Melampos découvrit soudain la source de la voix. À travers un trou dans une poutre au-dessus de sa tête, un ver du bois le regardait fixement. Avec ses compagnons, il avait dévoré les planches qui formaient la forteresse jusqu’à ce qu’elle ne soit plus plus sûre qu’une maison de papier.
« Nous sommes tous condamnés », dit Melampos à l’un des brigands qui lui apportait sa nourriture ce soir-là.
« Condamnés ? Que voulez-vous dire par là ? » demanda le brigand, terrifié, car, comme la plupart de ses semblables, il n’était au fond qu’un lâche.

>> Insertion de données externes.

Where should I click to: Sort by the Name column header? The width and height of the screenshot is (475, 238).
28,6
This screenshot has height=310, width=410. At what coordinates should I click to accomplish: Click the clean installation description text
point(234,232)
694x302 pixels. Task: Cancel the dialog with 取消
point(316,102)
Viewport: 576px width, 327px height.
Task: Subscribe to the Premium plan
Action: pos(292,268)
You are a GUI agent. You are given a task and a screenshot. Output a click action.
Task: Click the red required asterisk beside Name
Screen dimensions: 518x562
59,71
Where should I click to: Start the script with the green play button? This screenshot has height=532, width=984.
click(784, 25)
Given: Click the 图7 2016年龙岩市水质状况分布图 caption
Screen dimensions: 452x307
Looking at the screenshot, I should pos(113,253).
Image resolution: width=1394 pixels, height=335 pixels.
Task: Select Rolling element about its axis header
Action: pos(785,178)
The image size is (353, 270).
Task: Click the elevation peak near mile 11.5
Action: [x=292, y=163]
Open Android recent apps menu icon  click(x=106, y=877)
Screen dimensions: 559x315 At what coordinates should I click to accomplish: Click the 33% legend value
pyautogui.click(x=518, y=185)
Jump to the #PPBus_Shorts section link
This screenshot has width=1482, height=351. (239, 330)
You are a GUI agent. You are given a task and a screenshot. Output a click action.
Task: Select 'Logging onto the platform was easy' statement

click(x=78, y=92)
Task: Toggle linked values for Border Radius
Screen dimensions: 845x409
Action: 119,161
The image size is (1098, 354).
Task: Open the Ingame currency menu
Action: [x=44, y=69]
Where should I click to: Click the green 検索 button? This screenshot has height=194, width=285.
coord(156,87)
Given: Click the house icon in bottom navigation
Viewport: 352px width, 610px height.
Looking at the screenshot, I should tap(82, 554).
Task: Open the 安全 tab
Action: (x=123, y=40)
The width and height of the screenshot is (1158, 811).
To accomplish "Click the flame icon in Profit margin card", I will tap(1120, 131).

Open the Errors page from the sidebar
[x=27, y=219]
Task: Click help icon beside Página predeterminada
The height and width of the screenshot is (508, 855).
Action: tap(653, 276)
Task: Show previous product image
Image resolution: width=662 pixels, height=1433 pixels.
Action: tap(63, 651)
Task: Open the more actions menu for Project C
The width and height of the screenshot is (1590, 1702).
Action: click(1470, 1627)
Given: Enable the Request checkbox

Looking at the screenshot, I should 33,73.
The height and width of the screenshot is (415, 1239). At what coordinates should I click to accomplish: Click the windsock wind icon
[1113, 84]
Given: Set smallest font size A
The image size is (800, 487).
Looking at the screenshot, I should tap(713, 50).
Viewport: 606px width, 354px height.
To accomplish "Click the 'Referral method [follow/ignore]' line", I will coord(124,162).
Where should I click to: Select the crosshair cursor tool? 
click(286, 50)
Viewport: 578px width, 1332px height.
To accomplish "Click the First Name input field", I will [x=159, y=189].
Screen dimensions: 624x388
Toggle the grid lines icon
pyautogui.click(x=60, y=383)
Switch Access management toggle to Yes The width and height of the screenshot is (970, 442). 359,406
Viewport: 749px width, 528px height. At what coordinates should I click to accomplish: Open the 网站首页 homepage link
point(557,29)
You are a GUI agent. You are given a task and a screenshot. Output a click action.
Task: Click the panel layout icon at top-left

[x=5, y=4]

Melampos lui montra le bois pourri, creux et criblé de trous, et l’homme appela ses compagnons pour leur montrer le danger. Ils décidèrent qu’ils devaient fuir la forteresse immédiatement, et ils décidèrent de rendre la liberté à Melampos. Il n’aurait pas été sûr de rester dans la forteresse une saison de plus, car dès que les tempêtes d’hiver arrivèrent, elle s’effondra comme une maison de sable, et les fourmis et les grillons l’utilisèrent pour se construire des abris d’hiver.
Melampos retourna à sa ferme et aux conversations agréables des insectes, des oiseaux et de ses amis à quatre pattes. Il fut le premier mortel à avoir de tels amis, mais d’autres le suivirent et trouvèrent aussi le bonheur en étant gentils envers ces petites créatures sauvages.